4. Grant to reporting person of options to buy 86,000 shares of common stock pursuant to the Hudson City Bancorp, Inc. 2000 Stock Option Plan was made by the Board of Directors, effective September 13, 2001. Options to buy 17,200 shares vested and became exercisable on January 13, 2002. The options awarded were adjusted to reflect a 2-for-1 stock split on June 17, 2002 and options to buy 34,400 shares of common stock vested and became exercisable on each of January 13, 2003 and 2004. The unvested options will vest and become exercisable at a rate of options to buy 34,400 shares per year on each of January 13, 2005 and 2006. Previous grant to the reporting person of options to buy 650,000 shares of common stock was made pursuant to the 2000 Stock Option Plan which was approved by stockholders at the Special Meeting.

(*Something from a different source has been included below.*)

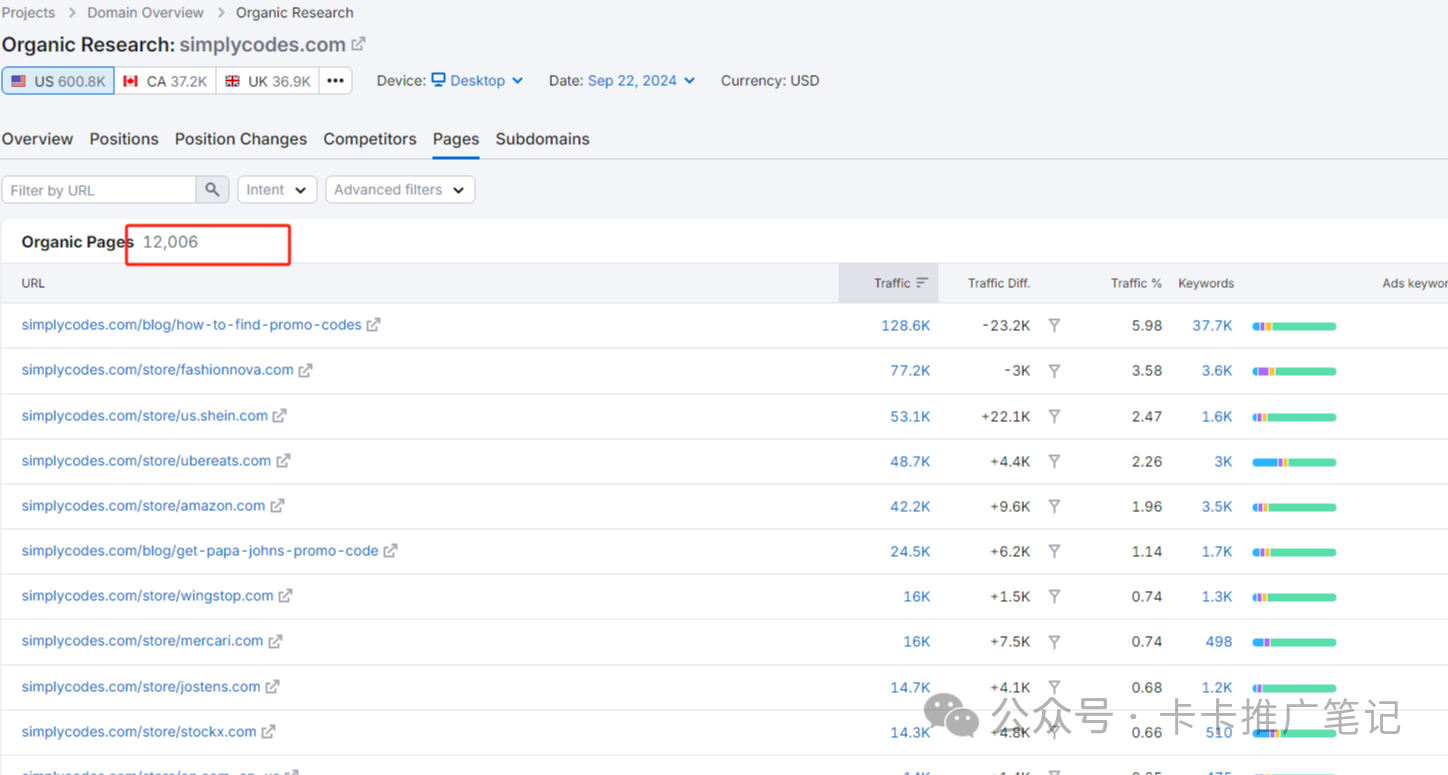The width and height of the screenshot is (1448, 775).
Task: Click the Traffic column sort icon
Action: 922,283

5. Footnote 4 continued: Options to buy 130,000 shares of common stock vested and became exercisable on each of January 13, 2001 and 2002. Adjusted for the 2-for-1 stock split, 260,000 options vested and became exercisable on each of Janaury 13, 2003 and 2004. The 260,000 unvested options options will vest and become exercisable on Janaury 13, 2005.
6. The reporting person is due, upon retirement, the equivalent dollar value of 19,596 shares on December 31, 2003 through the Hudson City Savings Bank ESOP Restoration Plan.
Remarks:
Louis J. Beierle, Attorney-in-fact 02/02/2004
** Signature of Reporting Person Date
Reminder: Report on a separate line for each class of securities beneficially owned directly or indirectly.
* If the form is filed by more than one reporting person, see Instruction 4 (b)(v).
** Intentional misstatements or omissions of facts constitute Federal Criminal Violations See 18 U.S.C. 1001 and 15 U.S.C. 78ff(a).
Note: File three copies of this Form, one of which must be manually signed. If space is insufficient, see Instruction 6 for procedure.
Persons who respond to the collection of information contained in this form are not required to respond unless the form displays a currently valid OMB Number.